### INPUT RECORDS
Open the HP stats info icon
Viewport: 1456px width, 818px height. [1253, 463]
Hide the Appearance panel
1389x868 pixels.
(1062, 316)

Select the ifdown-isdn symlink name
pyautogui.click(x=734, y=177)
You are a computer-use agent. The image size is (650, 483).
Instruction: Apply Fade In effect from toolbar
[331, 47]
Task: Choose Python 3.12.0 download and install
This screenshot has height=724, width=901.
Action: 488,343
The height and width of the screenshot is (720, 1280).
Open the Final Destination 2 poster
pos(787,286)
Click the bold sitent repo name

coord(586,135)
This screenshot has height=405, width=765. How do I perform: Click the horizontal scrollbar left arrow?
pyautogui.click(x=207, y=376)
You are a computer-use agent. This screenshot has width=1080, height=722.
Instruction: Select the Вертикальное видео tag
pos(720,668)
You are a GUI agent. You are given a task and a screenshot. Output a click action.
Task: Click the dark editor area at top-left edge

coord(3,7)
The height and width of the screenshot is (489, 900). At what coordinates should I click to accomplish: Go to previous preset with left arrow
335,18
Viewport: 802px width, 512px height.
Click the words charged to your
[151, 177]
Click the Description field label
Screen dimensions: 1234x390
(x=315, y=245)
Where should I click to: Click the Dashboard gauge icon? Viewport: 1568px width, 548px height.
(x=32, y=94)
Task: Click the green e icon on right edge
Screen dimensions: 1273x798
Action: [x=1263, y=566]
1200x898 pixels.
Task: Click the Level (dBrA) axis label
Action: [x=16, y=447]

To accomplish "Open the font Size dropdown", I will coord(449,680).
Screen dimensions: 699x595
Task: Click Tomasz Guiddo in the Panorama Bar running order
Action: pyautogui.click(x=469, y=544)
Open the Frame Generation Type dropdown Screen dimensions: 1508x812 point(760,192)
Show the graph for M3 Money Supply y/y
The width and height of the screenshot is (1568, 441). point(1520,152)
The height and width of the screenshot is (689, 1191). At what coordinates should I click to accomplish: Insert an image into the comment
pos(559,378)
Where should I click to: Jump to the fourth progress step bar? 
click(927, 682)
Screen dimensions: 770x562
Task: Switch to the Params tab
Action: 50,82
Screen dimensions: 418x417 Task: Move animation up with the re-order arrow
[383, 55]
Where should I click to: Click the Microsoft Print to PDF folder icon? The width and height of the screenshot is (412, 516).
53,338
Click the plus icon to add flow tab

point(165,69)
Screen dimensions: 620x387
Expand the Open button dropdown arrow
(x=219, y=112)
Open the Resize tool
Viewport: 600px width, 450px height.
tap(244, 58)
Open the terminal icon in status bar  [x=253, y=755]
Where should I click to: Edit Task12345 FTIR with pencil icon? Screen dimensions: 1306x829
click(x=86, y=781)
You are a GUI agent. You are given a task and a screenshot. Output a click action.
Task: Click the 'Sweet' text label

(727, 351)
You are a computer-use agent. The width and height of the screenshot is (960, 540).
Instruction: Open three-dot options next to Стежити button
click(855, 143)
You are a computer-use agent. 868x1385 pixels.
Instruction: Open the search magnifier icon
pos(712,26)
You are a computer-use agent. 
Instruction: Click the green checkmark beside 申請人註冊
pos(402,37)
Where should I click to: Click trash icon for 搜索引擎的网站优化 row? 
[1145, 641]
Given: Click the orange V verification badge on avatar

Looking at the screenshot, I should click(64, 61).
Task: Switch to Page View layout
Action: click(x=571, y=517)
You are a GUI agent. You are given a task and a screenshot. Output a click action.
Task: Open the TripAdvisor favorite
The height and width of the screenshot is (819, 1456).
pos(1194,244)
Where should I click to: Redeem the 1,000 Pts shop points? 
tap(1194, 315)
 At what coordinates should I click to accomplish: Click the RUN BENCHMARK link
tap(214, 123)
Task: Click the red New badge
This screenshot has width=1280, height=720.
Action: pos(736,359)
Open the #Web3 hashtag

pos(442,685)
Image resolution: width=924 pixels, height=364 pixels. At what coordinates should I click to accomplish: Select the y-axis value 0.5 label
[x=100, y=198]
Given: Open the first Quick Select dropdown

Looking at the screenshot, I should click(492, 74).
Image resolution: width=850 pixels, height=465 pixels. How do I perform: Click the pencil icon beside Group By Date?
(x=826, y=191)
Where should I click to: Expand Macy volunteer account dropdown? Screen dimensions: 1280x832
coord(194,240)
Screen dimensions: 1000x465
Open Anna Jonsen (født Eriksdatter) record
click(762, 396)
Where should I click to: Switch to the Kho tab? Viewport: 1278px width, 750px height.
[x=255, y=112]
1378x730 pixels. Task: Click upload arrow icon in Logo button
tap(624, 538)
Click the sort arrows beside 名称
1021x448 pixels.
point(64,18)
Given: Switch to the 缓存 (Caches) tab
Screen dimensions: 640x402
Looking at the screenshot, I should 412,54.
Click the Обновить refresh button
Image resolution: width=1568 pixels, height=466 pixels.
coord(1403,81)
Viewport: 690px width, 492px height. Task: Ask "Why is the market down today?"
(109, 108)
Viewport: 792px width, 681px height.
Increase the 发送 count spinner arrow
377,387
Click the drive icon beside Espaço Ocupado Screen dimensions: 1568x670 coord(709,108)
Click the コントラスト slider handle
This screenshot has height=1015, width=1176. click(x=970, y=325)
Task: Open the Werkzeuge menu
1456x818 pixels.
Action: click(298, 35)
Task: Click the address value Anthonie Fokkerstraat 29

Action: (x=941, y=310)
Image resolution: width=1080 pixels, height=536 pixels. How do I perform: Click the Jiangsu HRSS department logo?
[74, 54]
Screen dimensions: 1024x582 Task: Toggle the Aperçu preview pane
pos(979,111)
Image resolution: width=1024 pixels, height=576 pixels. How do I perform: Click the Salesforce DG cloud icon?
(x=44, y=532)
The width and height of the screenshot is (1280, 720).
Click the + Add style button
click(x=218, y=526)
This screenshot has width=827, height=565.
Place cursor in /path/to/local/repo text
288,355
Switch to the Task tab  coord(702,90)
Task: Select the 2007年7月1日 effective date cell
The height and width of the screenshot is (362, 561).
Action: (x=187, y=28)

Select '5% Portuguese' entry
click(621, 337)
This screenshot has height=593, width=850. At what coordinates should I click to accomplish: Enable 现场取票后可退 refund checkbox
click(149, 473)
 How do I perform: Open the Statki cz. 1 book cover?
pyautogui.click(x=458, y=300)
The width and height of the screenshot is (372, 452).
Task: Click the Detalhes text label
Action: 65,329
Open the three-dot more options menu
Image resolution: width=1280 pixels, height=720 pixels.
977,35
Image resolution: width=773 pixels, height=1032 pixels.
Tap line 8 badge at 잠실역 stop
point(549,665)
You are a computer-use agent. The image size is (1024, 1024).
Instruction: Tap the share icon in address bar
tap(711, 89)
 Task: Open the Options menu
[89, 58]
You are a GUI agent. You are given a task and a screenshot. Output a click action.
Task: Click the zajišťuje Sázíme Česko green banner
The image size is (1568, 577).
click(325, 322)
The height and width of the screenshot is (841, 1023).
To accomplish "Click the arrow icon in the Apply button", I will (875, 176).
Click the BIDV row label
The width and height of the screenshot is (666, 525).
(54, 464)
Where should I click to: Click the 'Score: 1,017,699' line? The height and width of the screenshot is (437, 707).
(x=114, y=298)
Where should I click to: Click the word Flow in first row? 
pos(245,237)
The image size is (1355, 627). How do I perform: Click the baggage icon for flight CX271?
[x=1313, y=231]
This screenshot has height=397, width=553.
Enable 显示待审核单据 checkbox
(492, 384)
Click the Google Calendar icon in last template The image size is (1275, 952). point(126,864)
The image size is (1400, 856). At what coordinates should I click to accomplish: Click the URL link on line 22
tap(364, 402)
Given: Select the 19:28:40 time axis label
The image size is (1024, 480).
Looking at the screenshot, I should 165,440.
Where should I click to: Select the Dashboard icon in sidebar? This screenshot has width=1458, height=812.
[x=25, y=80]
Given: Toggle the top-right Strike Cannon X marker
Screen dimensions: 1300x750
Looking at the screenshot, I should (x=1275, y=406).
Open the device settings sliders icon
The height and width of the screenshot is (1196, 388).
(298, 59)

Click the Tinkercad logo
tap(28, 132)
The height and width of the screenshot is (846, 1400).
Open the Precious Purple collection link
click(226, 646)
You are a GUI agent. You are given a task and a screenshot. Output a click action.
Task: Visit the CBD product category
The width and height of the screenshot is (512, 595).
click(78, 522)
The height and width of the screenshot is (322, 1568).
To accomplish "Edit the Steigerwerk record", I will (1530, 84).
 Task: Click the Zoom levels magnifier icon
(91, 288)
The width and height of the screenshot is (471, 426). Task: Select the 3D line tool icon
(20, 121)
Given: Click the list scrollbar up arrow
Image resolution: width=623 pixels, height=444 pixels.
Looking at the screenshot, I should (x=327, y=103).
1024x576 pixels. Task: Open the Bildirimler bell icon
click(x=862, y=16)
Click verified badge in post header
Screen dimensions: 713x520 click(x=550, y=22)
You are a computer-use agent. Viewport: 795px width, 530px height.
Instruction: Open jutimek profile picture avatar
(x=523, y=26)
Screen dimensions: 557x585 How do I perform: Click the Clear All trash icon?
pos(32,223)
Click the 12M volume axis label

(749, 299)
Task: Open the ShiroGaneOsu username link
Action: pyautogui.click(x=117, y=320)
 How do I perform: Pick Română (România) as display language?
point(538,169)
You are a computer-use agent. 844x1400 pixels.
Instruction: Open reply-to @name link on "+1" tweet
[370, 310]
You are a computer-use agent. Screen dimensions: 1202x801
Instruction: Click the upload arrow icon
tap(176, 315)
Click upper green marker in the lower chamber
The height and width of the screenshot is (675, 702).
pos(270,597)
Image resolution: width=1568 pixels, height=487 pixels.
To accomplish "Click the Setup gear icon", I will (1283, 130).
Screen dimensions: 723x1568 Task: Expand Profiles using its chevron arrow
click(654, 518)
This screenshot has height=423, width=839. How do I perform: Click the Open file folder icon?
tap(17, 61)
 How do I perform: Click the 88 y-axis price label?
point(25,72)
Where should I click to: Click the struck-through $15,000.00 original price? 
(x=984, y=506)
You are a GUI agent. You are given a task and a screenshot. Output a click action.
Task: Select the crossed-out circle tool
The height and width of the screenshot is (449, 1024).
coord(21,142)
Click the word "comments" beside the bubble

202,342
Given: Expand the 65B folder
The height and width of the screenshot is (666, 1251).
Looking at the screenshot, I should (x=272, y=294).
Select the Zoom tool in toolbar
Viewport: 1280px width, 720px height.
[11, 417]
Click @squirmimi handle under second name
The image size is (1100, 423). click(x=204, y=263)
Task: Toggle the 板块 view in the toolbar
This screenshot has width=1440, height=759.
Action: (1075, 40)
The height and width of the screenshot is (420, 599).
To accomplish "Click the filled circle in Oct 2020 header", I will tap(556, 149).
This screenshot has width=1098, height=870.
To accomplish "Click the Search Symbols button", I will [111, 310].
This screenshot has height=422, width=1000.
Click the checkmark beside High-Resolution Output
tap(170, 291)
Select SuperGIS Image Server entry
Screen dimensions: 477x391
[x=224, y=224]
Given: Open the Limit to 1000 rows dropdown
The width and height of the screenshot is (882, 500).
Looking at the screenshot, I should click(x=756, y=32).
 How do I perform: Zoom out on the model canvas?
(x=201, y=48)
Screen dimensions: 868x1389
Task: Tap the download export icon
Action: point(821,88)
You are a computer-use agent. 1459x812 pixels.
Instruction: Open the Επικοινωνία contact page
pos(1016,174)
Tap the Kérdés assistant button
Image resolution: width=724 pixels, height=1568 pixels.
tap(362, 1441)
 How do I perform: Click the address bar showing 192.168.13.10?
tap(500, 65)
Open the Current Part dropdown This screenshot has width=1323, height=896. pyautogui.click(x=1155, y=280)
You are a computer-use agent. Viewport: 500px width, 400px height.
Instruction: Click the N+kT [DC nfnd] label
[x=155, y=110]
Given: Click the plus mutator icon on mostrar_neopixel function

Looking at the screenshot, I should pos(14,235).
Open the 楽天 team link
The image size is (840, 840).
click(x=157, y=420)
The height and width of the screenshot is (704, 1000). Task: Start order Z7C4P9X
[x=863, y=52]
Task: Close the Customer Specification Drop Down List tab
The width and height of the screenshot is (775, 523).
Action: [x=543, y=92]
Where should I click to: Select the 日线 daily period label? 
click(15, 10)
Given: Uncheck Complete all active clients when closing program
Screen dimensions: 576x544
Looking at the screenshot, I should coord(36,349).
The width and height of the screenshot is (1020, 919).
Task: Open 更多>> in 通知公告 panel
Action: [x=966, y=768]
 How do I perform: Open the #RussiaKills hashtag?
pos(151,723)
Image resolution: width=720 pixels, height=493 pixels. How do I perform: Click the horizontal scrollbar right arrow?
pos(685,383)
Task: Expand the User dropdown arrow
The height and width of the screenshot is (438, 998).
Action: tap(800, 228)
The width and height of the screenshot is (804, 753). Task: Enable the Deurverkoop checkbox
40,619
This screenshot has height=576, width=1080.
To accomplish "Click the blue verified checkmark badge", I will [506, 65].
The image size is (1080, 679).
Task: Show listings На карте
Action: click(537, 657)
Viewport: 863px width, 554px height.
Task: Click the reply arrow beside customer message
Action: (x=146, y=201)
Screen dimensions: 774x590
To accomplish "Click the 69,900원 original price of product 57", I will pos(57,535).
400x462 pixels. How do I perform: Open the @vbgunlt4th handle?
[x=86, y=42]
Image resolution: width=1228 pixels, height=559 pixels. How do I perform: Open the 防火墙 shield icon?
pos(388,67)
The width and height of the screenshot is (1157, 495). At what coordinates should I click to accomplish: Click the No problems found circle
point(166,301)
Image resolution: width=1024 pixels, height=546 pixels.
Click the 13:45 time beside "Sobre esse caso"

### ASSIGNMENT
Can you repeat, word for word, every line above from the one containing "Task: Click the green e icon on right edge" down to the one containing "Open the Frame", including both?

### ANSWER BOX
Task: Click the green e icon on right edge
Screen dimensions: 1273x798
Action: [x=1263, y=566]
1200x898 pixels.
Task: Click the Level (dBrA) axis label
Action: [x=16, y=447]

To accomplish "Open the font Size dropdown", I will coord(449,680).
Screen dimensions: 699x595
Task: Click Tomasz Guiddo in the Panorama Bar running order
Action: pyautogui.click(x=469, y=544)
Open the Frame Generation Type dropdown Screen dimensions: 1508x812 point(760,192)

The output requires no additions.